Figure 2. ChR2-mediated excitation of direct- and indirect-pathway MSNs in vivo drives activity in basal ganglia circuitry.

(a) Whole-cell current-clamp recordings from ChR2-YFP+ neurons in vitro demonstrate normal current-firing relationships consistent with D1-MSNs (red traces) or D2-MSNs (green traces) (D1-Control, n=10; D1-ChR2, n=3; D2-Control, n=7; D2-ChR2, n=3). (b) Firing rate plotted as a function of injected current in D1-MSNs or D2-MSNs expressing either GFP or ChR2-YFP. (c) ChR2-mediated photocurrents (top) and spiking (bottom) in D1 (left) and D2 (right) MSNs.
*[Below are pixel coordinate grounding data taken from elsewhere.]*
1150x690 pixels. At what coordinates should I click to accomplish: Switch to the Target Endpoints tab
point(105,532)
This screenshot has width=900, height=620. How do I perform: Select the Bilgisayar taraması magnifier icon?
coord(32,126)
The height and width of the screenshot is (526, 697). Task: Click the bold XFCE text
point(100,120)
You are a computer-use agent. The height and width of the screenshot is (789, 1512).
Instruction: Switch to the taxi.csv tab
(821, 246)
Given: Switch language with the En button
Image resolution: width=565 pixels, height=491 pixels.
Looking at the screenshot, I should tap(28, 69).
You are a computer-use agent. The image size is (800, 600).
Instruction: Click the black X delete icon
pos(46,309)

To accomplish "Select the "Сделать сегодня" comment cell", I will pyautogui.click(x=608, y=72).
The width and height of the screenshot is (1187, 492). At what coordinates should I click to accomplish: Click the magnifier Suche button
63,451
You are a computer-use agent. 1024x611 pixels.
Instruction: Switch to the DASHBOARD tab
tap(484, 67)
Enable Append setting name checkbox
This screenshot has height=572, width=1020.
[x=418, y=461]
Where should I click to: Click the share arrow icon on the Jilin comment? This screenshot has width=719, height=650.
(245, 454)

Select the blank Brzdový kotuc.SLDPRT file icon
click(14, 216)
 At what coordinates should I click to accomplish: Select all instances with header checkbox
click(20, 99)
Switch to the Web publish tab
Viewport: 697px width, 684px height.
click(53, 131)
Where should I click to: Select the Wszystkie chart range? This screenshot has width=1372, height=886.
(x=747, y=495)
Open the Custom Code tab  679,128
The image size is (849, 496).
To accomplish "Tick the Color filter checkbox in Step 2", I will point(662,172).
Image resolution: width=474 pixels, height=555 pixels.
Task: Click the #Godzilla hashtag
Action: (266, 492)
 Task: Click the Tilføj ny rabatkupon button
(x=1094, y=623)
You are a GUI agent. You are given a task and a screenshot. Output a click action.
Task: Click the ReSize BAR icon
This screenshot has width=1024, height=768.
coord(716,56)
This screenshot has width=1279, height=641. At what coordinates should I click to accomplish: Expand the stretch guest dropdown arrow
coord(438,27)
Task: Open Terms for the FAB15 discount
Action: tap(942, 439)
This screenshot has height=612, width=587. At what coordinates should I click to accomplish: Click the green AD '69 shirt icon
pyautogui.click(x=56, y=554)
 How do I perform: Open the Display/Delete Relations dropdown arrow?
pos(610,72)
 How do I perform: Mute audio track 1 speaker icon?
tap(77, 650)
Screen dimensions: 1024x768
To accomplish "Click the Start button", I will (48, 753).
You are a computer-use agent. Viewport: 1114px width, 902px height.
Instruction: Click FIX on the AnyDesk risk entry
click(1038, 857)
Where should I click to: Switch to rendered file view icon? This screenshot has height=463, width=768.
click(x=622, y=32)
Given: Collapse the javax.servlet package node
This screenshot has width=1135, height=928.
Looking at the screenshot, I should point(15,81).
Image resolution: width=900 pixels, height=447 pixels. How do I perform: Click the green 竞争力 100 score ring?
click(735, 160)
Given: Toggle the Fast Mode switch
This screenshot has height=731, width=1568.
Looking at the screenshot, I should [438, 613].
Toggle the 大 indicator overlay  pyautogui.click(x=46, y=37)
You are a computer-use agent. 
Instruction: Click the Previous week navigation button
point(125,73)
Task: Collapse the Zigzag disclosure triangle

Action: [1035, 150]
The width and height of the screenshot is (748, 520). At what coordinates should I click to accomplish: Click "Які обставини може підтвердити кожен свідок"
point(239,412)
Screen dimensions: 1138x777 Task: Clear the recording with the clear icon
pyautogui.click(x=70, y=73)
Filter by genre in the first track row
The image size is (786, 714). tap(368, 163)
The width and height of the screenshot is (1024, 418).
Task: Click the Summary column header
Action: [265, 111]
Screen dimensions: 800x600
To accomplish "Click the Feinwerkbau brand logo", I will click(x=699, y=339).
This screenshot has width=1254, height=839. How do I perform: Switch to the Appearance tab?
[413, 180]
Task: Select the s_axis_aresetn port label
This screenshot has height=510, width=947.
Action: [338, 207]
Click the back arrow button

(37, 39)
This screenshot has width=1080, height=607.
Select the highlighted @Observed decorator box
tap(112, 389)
In this and subsequent panels, blue bars indicate illumination time. (d) Summary of ChR2-mediated photocurrents (left) and spiking (right) for D1-ChR2 (n=5) and D2-ChR2 (n=4) cells. (e) Schematic of in vivo optical stimulation and recording in the striatum (Str). Cortex (Ctx), thalamus (Th), substantia nigra pars reticulata (SNr). (f) An example MSN recorded from the striatum of an anesthetized D1-ChR2 mouse that displayed increased firing in response to illumination. Insets in f-g and j-k show spike waveform with illumination (blue) or without illumination (grey). Scale bar applies to insets in f-g and j-k. (g) An example of a light-sensitive MSN from a D2-ChR2 mouse. (h) Normalized change in MSN firing rates in response to striatal illumination in D1-ChR2 (n=16) or D2-ChR2 (n=10) mice. (i) Schematic of in vivo optical stimulation in striatum and recording in SNr. (j) An example of a SNr neuron recorded from a D1-ChR2 mouse that was inhibited by direct pathway activation. (k) An example of a SNr neuron recorded from a D2-ChR2 mouse that was excited by indirect pathway activation. (l) Normalized change in SNr firing rate in response to activation of the direct (D1, n=8) or indirect (D2, n=4) pathways. Error bars are SEM.